DIRECTIONS FOR THIS TASK:
The data below holds a line containing "Given: Click the 说明 column header" and a line containing "You are a computer-use agent. The"; please quote exactly those two lines and every line between them, and nothing else.
^^^^
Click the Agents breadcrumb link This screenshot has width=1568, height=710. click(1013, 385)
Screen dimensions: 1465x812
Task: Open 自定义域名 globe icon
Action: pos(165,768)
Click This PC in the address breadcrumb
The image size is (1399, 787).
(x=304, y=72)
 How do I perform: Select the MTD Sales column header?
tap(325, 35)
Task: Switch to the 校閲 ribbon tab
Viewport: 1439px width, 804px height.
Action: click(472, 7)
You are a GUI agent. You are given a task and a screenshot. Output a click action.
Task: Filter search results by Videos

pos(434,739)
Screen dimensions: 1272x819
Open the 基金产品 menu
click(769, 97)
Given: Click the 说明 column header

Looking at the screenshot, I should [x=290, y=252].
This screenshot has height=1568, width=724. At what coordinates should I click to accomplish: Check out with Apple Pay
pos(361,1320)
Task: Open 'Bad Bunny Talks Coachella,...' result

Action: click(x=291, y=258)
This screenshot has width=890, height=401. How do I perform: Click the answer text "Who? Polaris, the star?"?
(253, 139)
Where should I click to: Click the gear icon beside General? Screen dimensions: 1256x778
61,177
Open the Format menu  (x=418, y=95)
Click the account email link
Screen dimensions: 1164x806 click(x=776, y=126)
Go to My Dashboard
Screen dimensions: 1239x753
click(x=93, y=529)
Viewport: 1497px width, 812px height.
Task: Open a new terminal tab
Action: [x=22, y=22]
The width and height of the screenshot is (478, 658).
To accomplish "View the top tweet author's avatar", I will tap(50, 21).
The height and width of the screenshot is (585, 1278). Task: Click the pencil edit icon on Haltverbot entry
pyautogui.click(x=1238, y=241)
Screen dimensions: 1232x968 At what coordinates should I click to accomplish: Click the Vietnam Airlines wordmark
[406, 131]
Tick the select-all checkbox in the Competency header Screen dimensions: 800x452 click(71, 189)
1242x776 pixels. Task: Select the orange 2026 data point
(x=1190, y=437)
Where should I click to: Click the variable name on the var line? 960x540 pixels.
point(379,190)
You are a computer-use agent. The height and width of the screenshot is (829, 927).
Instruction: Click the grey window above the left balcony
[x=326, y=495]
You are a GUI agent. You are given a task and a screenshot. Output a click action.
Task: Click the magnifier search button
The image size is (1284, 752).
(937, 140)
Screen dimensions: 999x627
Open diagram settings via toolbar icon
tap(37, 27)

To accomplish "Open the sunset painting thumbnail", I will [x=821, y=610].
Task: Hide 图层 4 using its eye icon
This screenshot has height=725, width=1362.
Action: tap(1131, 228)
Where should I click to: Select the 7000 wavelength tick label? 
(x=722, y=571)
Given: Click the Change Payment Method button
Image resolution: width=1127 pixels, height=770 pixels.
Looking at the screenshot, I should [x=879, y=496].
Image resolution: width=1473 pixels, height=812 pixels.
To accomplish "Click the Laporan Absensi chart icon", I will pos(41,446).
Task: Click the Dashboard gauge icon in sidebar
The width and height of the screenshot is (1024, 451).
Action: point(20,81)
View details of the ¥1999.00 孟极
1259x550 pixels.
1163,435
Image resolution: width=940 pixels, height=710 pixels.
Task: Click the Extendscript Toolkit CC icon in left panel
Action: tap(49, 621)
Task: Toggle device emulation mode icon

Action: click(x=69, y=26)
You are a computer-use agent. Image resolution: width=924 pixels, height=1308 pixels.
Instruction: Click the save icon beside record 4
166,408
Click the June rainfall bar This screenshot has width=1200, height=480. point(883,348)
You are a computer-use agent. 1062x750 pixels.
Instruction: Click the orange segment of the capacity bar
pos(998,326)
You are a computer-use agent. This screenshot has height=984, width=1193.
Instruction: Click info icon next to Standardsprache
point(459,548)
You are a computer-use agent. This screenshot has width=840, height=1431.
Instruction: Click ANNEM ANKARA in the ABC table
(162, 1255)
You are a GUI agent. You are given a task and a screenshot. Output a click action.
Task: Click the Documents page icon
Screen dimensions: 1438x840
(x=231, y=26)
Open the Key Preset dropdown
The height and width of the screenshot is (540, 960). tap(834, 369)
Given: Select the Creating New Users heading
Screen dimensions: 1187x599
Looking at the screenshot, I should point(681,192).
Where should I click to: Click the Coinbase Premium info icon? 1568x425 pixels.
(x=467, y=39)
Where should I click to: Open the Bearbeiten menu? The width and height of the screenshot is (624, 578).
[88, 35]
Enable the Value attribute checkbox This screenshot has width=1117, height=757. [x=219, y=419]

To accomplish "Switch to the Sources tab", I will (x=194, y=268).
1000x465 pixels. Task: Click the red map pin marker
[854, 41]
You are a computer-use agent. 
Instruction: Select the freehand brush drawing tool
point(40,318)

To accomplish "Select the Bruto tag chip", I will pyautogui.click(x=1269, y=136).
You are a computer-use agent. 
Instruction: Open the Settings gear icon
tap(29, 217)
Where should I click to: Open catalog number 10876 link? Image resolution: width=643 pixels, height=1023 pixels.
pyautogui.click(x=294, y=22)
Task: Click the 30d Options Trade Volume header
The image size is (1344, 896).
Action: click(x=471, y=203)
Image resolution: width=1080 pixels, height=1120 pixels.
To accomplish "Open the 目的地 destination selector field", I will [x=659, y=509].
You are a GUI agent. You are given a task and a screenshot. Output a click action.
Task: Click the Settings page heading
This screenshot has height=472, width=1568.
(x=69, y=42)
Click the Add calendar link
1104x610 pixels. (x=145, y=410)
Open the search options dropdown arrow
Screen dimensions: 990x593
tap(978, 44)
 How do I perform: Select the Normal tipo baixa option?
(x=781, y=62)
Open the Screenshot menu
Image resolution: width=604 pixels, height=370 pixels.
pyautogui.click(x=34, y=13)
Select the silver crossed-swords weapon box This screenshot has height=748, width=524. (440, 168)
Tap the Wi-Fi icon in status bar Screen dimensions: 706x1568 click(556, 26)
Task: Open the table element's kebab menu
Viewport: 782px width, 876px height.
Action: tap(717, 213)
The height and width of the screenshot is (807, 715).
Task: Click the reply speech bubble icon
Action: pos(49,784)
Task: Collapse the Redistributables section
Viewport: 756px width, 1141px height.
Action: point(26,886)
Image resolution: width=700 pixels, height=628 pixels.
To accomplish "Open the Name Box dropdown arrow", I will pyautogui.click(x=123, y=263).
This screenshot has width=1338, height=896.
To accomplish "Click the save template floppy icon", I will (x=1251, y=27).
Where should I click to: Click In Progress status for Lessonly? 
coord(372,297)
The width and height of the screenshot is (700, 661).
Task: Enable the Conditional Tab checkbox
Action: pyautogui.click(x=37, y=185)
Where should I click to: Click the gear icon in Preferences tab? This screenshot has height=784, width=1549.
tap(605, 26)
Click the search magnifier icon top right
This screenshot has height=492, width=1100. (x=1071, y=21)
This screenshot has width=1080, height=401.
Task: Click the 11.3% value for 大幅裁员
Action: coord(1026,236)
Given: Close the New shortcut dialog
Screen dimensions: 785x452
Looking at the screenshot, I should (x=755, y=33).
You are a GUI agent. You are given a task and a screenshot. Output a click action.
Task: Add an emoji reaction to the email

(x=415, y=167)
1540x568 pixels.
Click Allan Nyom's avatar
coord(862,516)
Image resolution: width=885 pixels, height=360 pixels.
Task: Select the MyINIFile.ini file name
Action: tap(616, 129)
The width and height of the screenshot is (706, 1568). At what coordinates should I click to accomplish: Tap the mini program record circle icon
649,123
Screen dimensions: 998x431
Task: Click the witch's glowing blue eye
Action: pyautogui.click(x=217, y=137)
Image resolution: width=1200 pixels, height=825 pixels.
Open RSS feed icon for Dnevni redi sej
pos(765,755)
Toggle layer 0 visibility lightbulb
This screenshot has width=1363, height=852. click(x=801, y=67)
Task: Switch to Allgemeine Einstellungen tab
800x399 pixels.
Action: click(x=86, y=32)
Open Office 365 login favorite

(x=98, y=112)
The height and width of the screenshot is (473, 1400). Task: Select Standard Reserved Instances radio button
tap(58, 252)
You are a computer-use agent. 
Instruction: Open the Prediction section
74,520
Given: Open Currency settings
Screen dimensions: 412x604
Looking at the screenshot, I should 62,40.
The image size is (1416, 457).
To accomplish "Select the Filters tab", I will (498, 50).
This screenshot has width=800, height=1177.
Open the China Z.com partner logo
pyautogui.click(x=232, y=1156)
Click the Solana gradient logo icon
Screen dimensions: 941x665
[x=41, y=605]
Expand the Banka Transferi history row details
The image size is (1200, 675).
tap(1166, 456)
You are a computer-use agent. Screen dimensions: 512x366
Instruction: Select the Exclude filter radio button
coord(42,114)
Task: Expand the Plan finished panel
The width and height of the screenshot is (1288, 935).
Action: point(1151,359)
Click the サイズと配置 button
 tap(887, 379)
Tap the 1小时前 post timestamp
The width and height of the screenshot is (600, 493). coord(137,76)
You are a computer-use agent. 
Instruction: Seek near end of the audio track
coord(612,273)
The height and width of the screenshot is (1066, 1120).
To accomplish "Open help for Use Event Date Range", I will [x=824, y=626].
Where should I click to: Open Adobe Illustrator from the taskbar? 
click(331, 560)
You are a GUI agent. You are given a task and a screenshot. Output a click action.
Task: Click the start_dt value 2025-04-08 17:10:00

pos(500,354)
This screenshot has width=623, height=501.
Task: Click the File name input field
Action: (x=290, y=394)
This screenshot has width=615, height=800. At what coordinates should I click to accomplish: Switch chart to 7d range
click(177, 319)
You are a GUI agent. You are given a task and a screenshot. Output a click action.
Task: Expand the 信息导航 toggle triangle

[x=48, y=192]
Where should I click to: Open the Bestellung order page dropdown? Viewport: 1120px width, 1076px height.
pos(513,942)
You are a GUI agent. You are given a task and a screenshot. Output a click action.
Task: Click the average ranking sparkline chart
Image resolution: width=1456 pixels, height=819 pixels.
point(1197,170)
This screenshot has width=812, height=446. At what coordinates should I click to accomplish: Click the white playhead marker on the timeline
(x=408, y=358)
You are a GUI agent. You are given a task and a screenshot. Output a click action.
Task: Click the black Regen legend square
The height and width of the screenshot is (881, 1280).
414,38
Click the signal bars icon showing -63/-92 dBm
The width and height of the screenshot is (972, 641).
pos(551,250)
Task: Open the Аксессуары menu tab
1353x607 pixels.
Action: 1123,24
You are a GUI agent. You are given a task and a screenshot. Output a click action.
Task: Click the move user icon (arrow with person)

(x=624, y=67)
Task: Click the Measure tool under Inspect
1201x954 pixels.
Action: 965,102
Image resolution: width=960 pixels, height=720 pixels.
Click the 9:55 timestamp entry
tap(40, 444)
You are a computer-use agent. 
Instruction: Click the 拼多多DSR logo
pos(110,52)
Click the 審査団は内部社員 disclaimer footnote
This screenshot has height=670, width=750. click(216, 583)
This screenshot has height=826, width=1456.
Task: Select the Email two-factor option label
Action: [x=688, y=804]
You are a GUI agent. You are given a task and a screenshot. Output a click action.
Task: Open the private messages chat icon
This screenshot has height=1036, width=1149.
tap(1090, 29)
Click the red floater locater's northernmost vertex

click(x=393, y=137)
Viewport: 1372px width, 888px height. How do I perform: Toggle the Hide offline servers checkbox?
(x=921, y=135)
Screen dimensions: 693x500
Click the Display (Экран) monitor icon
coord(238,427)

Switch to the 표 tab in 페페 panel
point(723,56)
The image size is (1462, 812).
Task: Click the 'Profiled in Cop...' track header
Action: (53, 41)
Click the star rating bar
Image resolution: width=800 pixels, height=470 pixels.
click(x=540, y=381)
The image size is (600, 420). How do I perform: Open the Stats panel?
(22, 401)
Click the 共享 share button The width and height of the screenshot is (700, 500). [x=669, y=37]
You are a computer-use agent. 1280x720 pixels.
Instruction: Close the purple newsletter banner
^^^^
REPLY:
Given: Click the 说明 column header

Looking at the screenshot, I should [x=290, y=252].
This screenshot has height=1568, width=724. At what coordinates should I click to accomplish: Check out with Apple Pay
pos(361,1320)
Task: Open 'Bad Bunny Talks Coachella,...' result

Action: click(x=291, y=258)
This screenshot has width=890, height=401. How do I perform: Click the answer text "Who? Polaris, the star?"?
(253, 139)
Where should I click to: Click the gear icon beside General? Screen dimensions: 1256x778
61,177
Open the Format menu  (x=418, y=95)
Click the account email link
Screen dimensions: 1164x806 click(x=776, y=126)
Go to My Dashboard
Screen dimensions: 1239x753
click(x=93, y=529)
Viewport: 1497px width, 812px height.
Task: Open a new terminal tab
Action: [x=22, y=22]
The width and height of the screenshot is (478, 658).
To accomplish "View the top tweet author's avatar", I will tap(50, 21).
The height and width of the screenshot is (585, 1278). Task: Click the pencil edit icon on Haltverbot entry
pyautogui.click(x=1238, y=241)
Screen dimensions: 1232x968 At what coordinates should I click to accomplish: Click the Vietnam Airlines wordmark
[406, 131]
Tick the select-all checkbox in the Competency header Screen dimensions: 800x452 click(71, 189)
1242x776 pixels. Task: Select the orange 2026 data point
(x=1190, y=437)
Where should I click to: Click the variable name on the var line? 960x540 pixels.
point(379,190)
You are a computer-use agent. The height and width of the screenshot is (829, 927).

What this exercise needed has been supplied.